Hieruit blijkt eens te meer dat het probleem niet de technologie is.
Wat Gartner mist, is een revolutie van de komende jaren die misschien al onder ons is. Lange tijd werd Virtual Reality gehypet als het volgende grote ding en elke keer mislukte het. Dat veranderde in 2012 toen een jonge Californische ingenieur genaamd Palmer Luckey een Kickstarter-campagne lanceerde om de “Oculus Rift” te produceren, een VR-headset gemaakt met beschikbare technologie.
Na opvallende mislukkingen hadden grote bedrijven hun aandacht van VR afgewend, maar Luckey realiseerde zich dat het eindelijk haalbaar zou kunnen zijn. Zijn verhaal en vroege proof-of-concept headset waren opwindend. Programmeerlegende John Carmack (het brein achter de 3D-engines die vroege PC-shooters als Doom en Quake aandreven) werd fan en stopte met zijn werk bij ID Software om Chief Technology Officer bij Oculus VR te worden.
Het ging snel met enthousiastelingen die het voortouw namen. Andere bedrijven begonnen hun eigen headsets te lanceren, en toen, in 2016, bracht Sony PSVR uit, die tegen het einde van 2017 meer dan twee miljoen eenheden had verkocht. Dat is nog steeds aanzienlijk minder dan de 70 miljoen PS4’s die Sony heeft verkocht, maar ook een aanzienlijk aantal voor een nieuwe technologie. Het markeert ook een zeer belangrijk moment waarop een nicheproduct zich naar de consumentenruimte begint te bewegen.

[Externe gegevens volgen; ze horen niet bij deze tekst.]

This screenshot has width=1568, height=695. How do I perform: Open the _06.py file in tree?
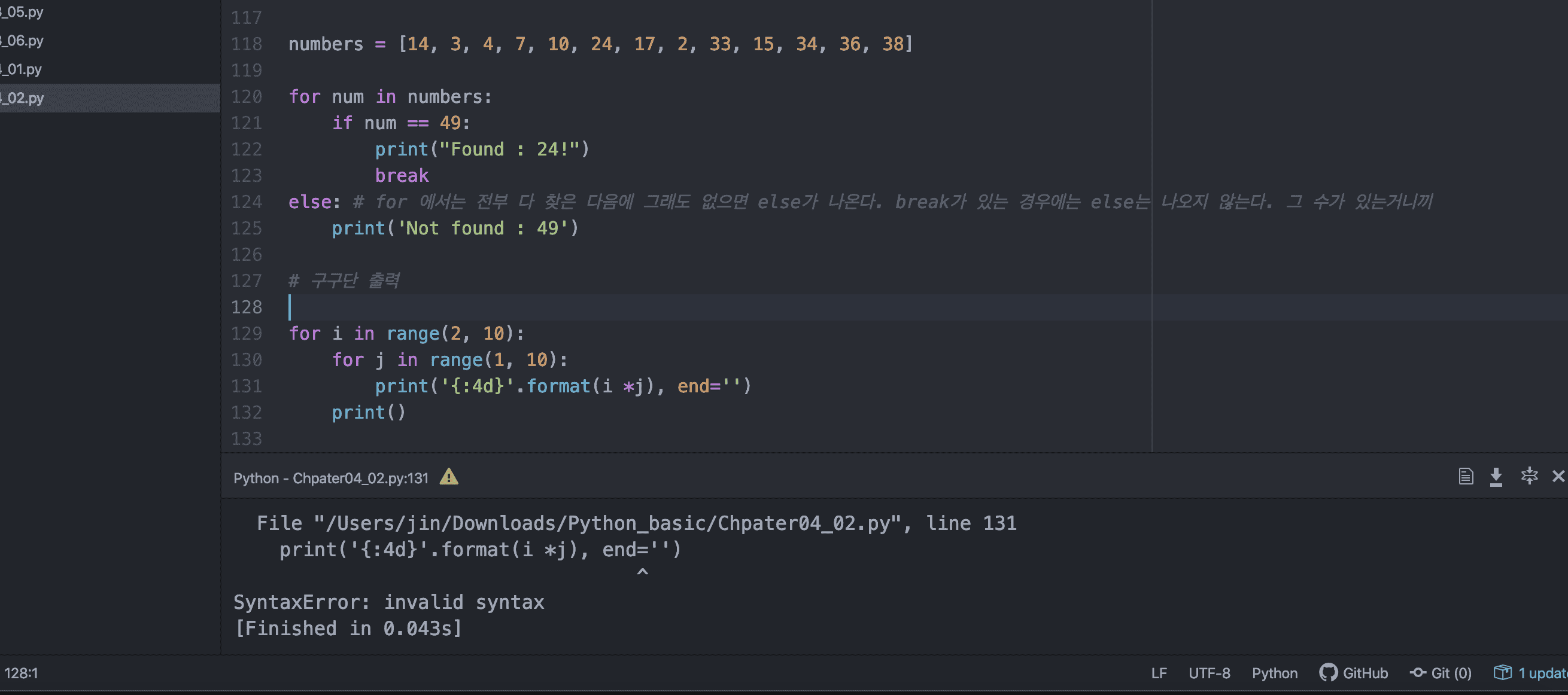point(25,41)
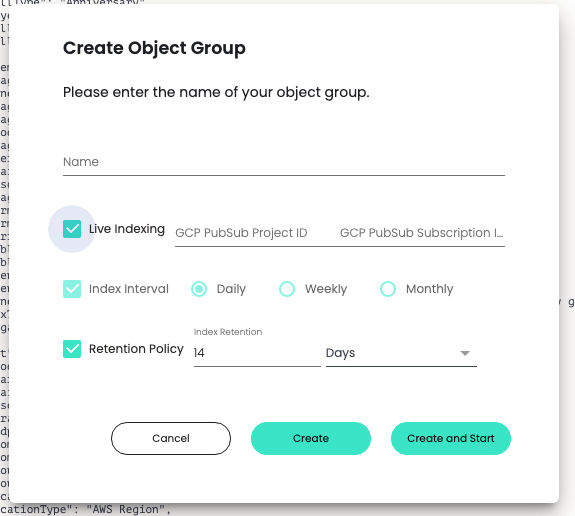
Task: Click the Create and Start button
Action: [x=451, y=438]
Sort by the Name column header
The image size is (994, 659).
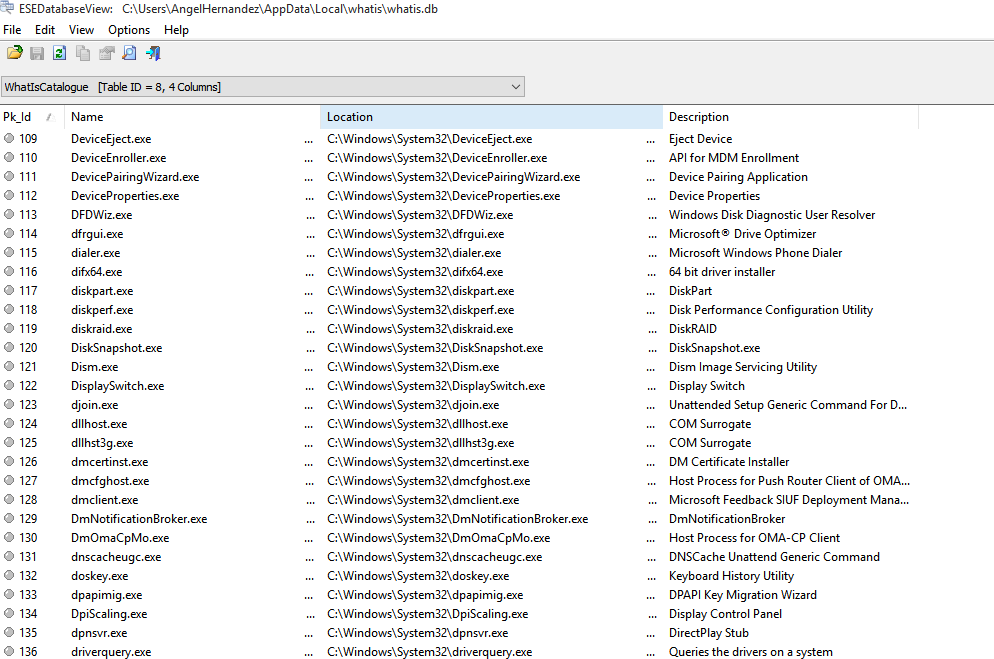190,117
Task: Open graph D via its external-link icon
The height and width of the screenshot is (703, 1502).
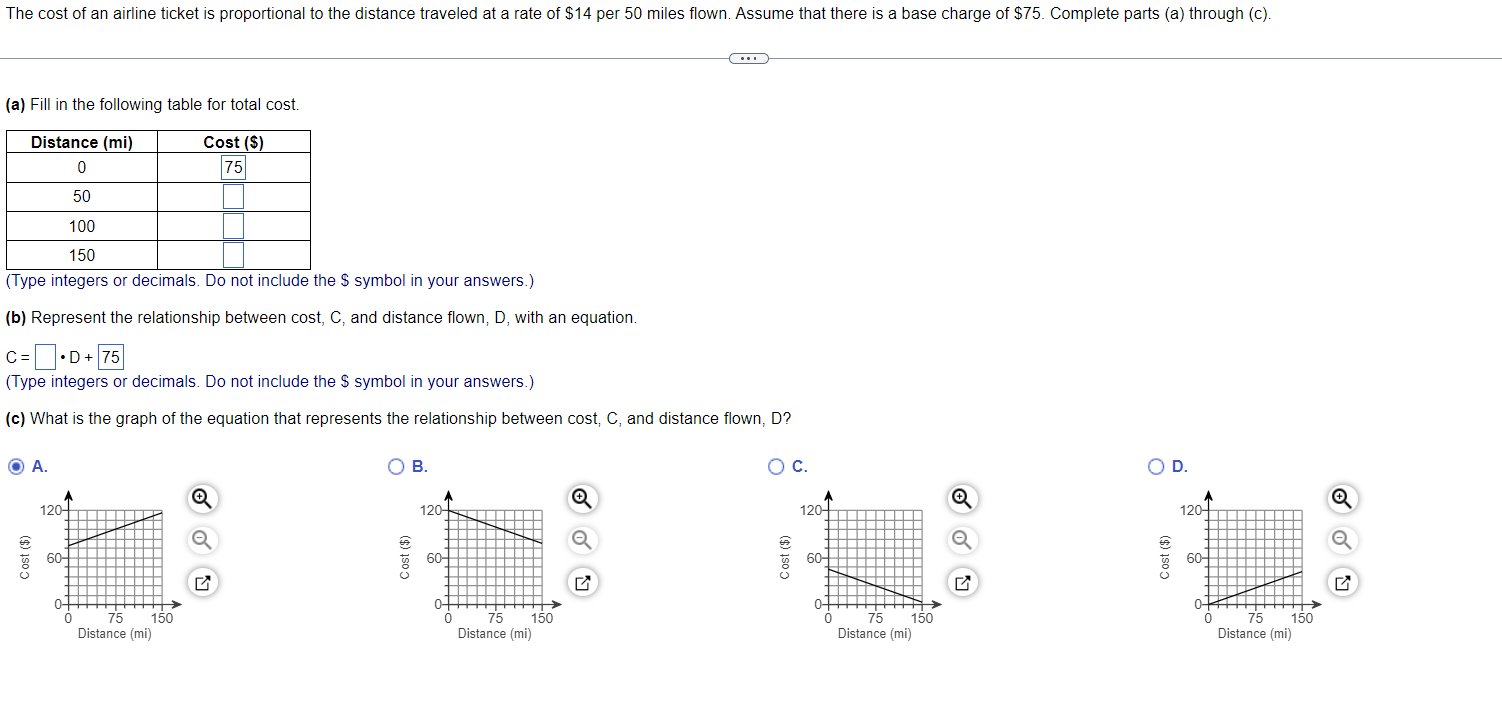Action: point(1340,582)
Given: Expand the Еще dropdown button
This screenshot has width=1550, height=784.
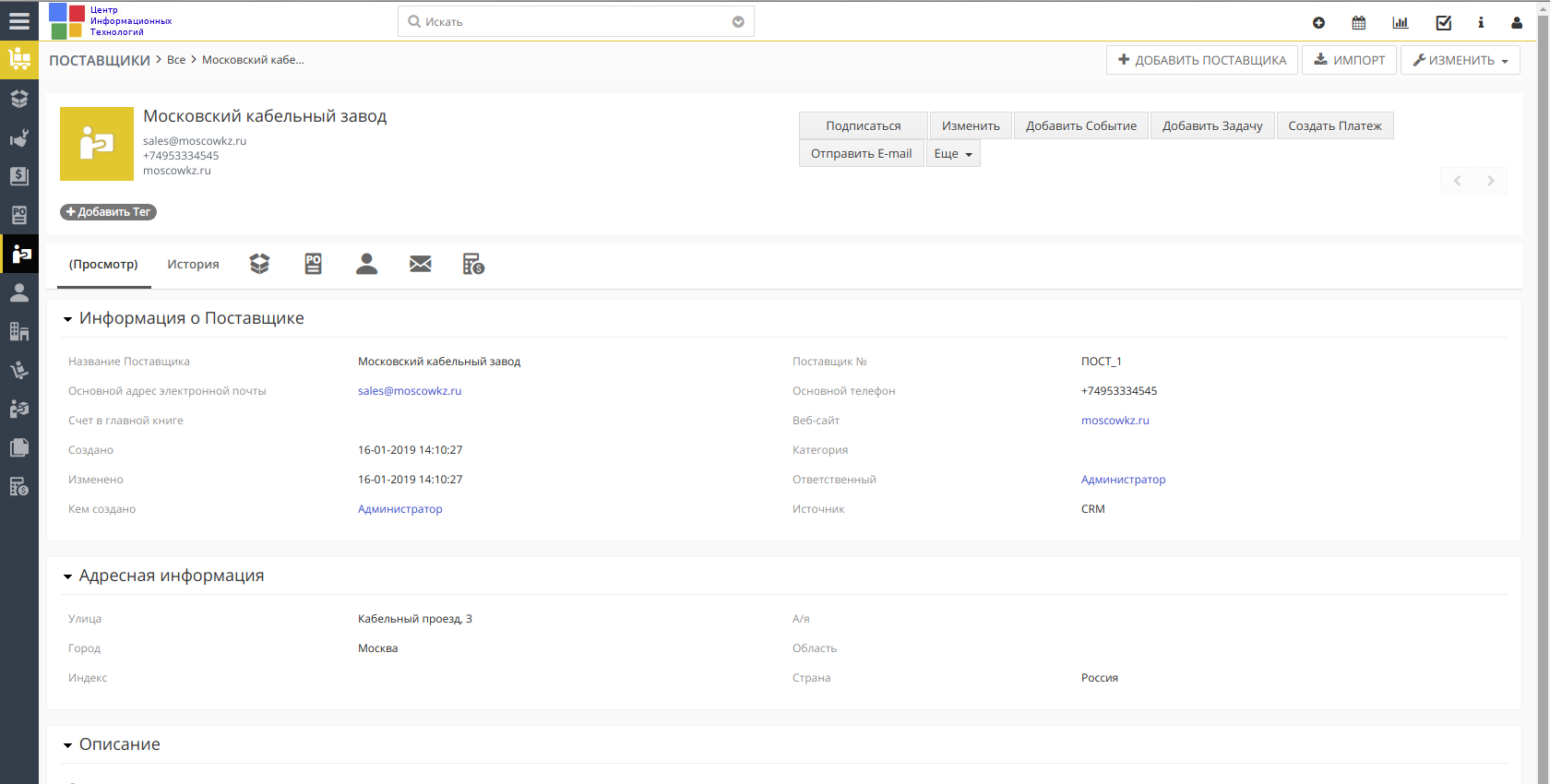Looking at the screenshot, I should (953, 153).
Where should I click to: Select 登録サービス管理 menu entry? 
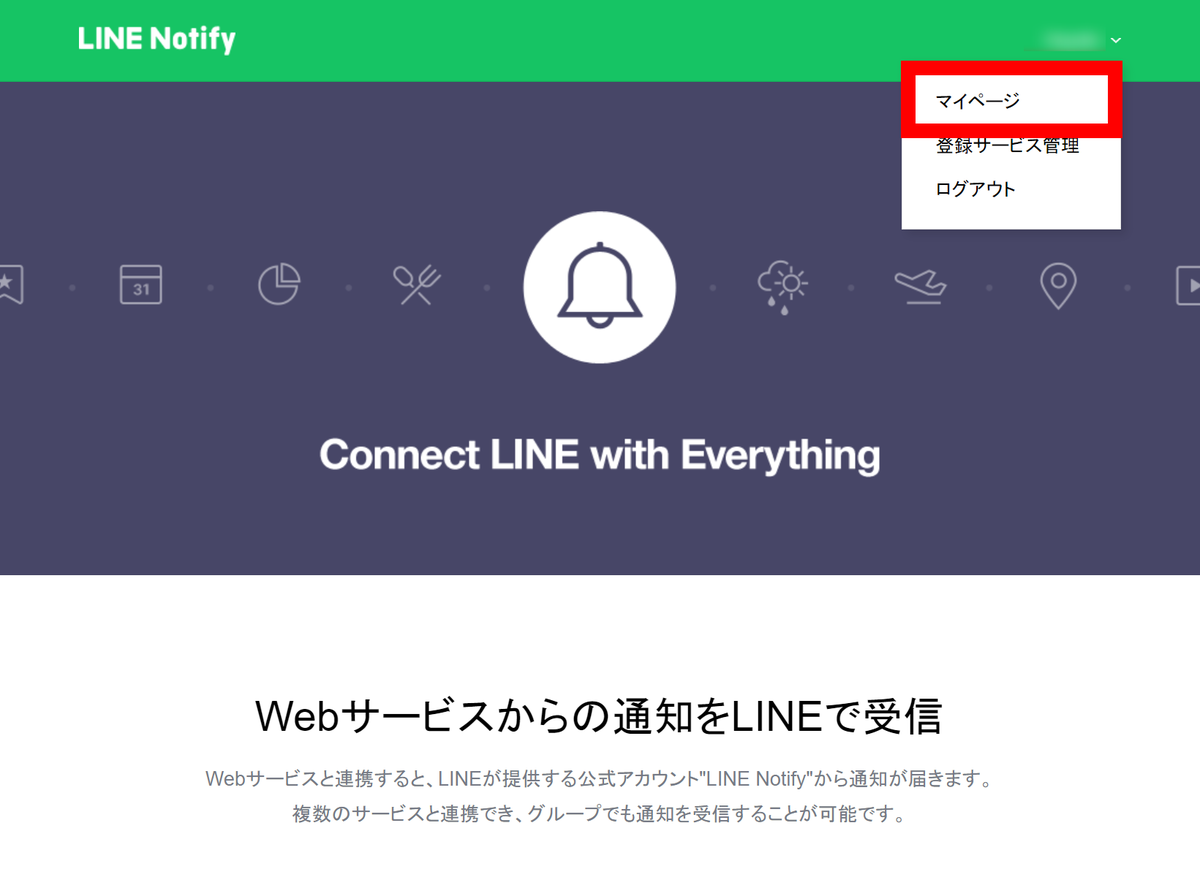[x=1007, y=146]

Dit zijn de eerste consumentvriendelijke versies van VR, gehinderd door de beschikbare technologie. De schermen hebben een lage resolutie en produceren een enigszins wazig beeld waarin afzonderlijke pixels zichtbaar zijn voor het oog. Het zal nog wel even duren voordat de schermen een hoge resolutie krijgen of voordat we de computerkracht op consumentenniveau hebben die nodig is om een virtuele werkelijkheid met dat detailniveau te re-creëren.
Hoewel, zoals met al onze technologie, de dingen zullen verbeteren. Headsets met 4k-schermen zijn al in productie en hoewel sommigen het einde van de Wet van Moore hebben aangekondigd, de nu beroemde voorspelling dat de dichtheid van chips elke twee jaar zal verdubbelen, zullen in 2018 chips verschijnen op de schaal van 7-nanometer, die nog meer kracht en efficiëntie bieden ten opzichte van de vorige generatie.
Je zou al deze esoterische details kunnen beschouwen, maar overweeg dit laatste feit. In 2014 kondigde Mark Zuckerberg aan dat Facebook Oculus VR kocht voor $ 2 miljard. De toekomst van sociale media, leek hij te zeggen, was met een technologie die verder gaat dan alle andere om rechtstreeks een beroep te doen op onze ego’s.
2018 is de eerste glimp die we hebben van die toekomst.We hebben geen manier om te weten hoe dergelijke technologie ons zal veranderen, maar één ding is vrij zeker: ons veranderen zal het zeer zeker.